[start Input]
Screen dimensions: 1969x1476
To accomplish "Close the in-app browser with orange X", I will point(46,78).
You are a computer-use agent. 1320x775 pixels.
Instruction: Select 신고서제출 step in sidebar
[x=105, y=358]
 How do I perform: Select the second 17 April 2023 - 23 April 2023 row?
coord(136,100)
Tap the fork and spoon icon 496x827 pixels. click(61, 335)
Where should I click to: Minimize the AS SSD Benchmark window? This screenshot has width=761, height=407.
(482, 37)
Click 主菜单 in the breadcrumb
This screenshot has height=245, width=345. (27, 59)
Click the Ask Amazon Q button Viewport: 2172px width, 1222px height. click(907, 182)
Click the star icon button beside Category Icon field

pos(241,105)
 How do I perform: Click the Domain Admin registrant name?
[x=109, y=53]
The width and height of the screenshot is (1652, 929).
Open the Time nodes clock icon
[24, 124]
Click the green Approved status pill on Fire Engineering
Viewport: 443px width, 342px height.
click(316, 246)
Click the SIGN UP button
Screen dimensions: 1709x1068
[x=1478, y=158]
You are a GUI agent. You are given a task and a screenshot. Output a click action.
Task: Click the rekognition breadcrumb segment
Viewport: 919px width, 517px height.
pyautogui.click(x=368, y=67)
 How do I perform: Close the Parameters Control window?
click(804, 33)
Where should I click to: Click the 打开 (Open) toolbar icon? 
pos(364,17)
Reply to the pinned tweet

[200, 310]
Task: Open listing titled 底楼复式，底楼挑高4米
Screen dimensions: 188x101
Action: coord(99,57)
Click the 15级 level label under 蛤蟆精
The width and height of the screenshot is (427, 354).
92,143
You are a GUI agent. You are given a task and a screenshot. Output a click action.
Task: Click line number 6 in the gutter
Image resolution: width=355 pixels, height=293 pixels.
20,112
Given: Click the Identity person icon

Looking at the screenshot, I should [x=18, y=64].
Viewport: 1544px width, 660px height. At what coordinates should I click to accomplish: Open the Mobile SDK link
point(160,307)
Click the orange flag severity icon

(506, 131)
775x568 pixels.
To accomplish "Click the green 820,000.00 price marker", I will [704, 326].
[end Input]
### Short task
Please give the data above again with "breadcrumb" swapped for "navigation trail" and everything else unchanged.

### Exercise response
Screen dimensions: 1969x1476
To accomplish "Close the in-app browser with orange X", I will point(46,78).
You are a computer-use agent. 1320x775 pixels.
Instruction: Select 신고서제출 step in sidebar
[x=105, y=358]
 How do I perform: Select the second 17 April 2023 - 23 April 2023 row?
coord(136,100)
Tap the fork and spoon icon 496x827 pixels. click(61, 335)
Where should I click to: Minimize the AS SSD Benchmark window? This screenshot has width=761, height=407.
(482, 37)
Click 主菜单 in the navigation trail
This screenshot has height=245, width=345. (27, 59)
Click the Ask Amazon Q button Viewport: 2172px width, 1222px height. click(907, 182)
Click the star icon button beside Category Icon field

pos(241,105)
 How do I perform: Click the Domain Admin registrant name?
[x=109, y=53]
The width and height of the screenshot is (1652, 929).
Open the Time nodes clock icon
[24, 124]
Click the green Approved status pill on Fire Engineering
Viewport: 443px width, 342px height.
click(316, 246)
Click the SIGN UP button
Screen dimensions: 1709x1068
[x=1478, y=158]
You are a GUI agent. You are given a task and a screenshot. Output a click action.
Task: Click the rekognition navigation trail segment
Viewport: 919px width, 517px height.
pyautogui.click(x=368, y=67)
 How do I perform: Close the Parameters Control window?
click(804, 33)
Where should I click to: Click the 打开 (Open) toolbar icon? 
pos(364,17)
Reply to the pinned tweet

[200, 310]
Task: Open listing titled 底楼复式，底楼挑高4米
Screen dimensions: 188x101
Action: coord(99,57)
Click the 15级 level label under 蛤蟆精
The width and height of the screenshot is (427, 354).
92,143
You are a GUI agent. You are given a task and a screenshot. Output a click action.
Task: Click line number 6 in the gutter
Image resolution: width=355 pixels, height=293 pixels.
20,112
Given: Click the Identity person icon

Looking at the screenshot, I should [x=18, y=64].
Viewport: 1544px width, 660px height. At what coordinates should I click to accomplish: Open the Mobile SDK link
point(160,307)
Click the orange flag severity icon

(506, 131)
775x568 pixels.
To accomplish "Click the green 820,000.00 price marker", I will [704, 326].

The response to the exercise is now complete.